Spring Boot Auto-Configuration

When using google-secret-manager with Spring Boot make sure to use the following Maven dependency to have support for auto configuration:

<dependency>
  <groupId>org.apache.camel.springboot</groupId>
  <artifactId>camel-google-secret-manager-starter</artifactId>
  <version>x.x.x</version>
  <!-- use the same version as your Camel core version -->
</dependency>

The component supports 3 options, which are listed below.

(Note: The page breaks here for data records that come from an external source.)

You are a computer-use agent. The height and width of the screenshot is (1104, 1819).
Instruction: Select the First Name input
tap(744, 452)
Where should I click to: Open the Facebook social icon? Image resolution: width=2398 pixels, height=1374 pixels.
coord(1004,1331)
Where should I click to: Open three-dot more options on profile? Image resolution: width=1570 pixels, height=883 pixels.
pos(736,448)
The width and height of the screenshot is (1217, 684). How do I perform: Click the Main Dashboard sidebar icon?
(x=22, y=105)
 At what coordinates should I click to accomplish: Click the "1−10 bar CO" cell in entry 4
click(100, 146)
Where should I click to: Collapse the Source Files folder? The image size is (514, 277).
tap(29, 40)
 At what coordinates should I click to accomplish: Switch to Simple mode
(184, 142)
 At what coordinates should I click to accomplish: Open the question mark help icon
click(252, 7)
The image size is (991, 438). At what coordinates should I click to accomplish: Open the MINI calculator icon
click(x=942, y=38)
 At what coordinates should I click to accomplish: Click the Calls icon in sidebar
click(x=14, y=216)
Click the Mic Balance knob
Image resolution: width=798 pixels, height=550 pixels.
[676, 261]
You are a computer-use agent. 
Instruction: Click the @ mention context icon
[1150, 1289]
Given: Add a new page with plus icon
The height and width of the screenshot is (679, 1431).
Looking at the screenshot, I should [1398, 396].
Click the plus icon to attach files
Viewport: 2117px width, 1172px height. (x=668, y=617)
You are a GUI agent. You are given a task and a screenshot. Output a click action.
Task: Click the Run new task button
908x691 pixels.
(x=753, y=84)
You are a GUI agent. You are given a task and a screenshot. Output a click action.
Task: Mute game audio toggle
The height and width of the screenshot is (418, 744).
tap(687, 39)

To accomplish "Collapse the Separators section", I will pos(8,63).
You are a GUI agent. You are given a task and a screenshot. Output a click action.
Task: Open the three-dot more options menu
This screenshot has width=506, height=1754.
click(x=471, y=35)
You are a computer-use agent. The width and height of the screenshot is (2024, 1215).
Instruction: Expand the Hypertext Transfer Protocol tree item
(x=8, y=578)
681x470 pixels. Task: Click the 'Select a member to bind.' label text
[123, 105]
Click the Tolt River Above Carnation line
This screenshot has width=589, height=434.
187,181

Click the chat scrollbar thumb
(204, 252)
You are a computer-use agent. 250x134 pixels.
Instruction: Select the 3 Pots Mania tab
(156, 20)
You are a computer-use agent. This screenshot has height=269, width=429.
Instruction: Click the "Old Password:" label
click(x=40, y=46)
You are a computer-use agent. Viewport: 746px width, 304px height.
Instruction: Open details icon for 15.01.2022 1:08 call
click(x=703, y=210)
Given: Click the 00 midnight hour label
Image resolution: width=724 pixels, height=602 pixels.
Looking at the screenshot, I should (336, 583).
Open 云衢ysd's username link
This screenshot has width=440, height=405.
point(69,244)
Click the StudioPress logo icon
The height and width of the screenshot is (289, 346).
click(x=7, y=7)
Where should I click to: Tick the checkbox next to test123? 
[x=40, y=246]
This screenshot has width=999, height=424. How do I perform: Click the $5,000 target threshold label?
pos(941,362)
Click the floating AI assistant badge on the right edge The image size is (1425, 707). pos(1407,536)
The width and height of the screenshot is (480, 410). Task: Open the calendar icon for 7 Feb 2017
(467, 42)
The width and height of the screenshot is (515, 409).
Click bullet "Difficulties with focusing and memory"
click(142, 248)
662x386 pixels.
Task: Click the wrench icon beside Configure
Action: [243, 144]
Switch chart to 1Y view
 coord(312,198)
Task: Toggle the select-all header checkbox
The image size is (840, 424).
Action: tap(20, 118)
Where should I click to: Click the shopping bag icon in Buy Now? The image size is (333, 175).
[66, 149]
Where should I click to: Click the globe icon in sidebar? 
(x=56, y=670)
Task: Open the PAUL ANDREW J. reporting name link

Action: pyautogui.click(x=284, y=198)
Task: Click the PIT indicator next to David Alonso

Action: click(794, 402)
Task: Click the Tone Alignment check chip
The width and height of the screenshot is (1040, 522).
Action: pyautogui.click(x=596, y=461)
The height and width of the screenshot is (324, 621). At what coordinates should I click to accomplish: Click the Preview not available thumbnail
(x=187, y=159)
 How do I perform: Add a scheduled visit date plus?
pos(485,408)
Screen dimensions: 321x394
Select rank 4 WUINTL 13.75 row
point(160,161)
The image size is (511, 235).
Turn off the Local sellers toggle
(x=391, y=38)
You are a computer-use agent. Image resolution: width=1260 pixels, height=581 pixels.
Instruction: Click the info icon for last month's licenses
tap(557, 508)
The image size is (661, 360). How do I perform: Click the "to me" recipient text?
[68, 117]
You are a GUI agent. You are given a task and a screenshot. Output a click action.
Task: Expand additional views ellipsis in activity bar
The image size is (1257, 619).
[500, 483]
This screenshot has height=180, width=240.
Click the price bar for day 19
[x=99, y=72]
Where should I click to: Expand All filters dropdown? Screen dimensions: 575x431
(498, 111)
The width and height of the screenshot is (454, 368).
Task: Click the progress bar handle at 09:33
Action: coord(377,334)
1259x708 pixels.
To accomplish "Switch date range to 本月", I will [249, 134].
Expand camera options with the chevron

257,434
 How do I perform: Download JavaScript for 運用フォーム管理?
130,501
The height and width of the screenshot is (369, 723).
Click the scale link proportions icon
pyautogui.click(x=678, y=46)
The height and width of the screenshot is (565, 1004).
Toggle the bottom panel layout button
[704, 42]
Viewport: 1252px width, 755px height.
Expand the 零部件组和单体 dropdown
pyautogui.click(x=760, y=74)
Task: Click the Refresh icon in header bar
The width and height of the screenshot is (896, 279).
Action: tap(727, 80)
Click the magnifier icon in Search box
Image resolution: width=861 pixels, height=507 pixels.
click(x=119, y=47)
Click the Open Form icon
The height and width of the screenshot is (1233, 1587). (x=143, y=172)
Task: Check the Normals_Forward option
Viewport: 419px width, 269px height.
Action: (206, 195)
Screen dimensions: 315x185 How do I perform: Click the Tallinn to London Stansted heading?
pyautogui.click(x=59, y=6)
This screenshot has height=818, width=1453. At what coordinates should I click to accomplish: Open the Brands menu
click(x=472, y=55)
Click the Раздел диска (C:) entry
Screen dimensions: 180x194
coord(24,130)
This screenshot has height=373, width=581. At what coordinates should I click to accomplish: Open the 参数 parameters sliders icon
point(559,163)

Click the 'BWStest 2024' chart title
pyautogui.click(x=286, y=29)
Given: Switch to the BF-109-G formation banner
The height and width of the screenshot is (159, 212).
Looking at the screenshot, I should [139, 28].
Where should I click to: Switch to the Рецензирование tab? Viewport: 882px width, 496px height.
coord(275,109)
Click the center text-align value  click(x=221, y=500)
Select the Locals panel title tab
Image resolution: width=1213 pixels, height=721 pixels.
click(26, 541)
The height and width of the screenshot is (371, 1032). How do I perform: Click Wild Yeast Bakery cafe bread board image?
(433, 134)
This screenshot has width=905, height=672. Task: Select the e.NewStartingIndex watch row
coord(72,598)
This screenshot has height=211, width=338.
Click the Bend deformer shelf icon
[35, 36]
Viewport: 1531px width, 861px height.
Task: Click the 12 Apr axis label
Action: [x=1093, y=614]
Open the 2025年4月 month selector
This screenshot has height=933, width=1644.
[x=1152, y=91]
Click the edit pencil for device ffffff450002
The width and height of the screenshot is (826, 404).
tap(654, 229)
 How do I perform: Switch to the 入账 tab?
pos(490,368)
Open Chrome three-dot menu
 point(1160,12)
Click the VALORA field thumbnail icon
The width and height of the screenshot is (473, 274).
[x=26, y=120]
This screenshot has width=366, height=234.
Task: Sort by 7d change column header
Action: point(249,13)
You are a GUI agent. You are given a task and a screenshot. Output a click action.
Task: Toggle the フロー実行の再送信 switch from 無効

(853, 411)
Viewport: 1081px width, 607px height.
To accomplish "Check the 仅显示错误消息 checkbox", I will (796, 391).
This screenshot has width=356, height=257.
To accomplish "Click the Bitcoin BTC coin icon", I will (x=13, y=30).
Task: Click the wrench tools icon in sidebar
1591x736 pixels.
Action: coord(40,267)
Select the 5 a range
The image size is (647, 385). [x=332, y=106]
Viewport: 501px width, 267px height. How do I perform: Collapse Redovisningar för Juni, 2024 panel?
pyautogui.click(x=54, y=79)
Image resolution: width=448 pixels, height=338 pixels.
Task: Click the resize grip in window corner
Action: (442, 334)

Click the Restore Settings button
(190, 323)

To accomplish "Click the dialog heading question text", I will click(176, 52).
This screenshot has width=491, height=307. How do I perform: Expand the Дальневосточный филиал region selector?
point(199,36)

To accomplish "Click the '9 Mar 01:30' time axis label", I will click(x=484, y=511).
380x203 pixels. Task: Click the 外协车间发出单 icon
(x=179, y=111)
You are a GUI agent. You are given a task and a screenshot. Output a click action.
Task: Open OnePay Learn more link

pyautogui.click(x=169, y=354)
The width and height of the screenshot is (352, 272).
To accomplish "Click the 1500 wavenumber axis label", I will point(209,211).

Name Description Default Type

camel.component.google-secret-manager.autowired-enabled

Whether autowiring is enabled. This is used for automatic autowiring options (the option must be marked as autowired) by looking up in the registry to find if there is a single instance of matching type, which then gets configured on the component. This can be used for automatic configuring JDBC data sources, JMS connection factories, AWS Clients, etc.

true

Boolean

camel.component.google-secret-manager.enabled

Whether to enable auto configuration of the google-secret-manager component. This is enabled by default.

Boolean

camel.component.google-secret-manager.lazy-start-producer

Whether the producer should be started lazy (on the first message). By starting lazy you can use this to allow CamelContext and routes to startup in situations where a producer may otherwise fail during starting and cause the route to fail being started. By deferring this startup to be lazy then the startup failure can be handled during routing messages via Camel’s routing error handlers. Beware that when the first message is processed then creating and starting the producer may take a little time and prolong the total processing time of the processing.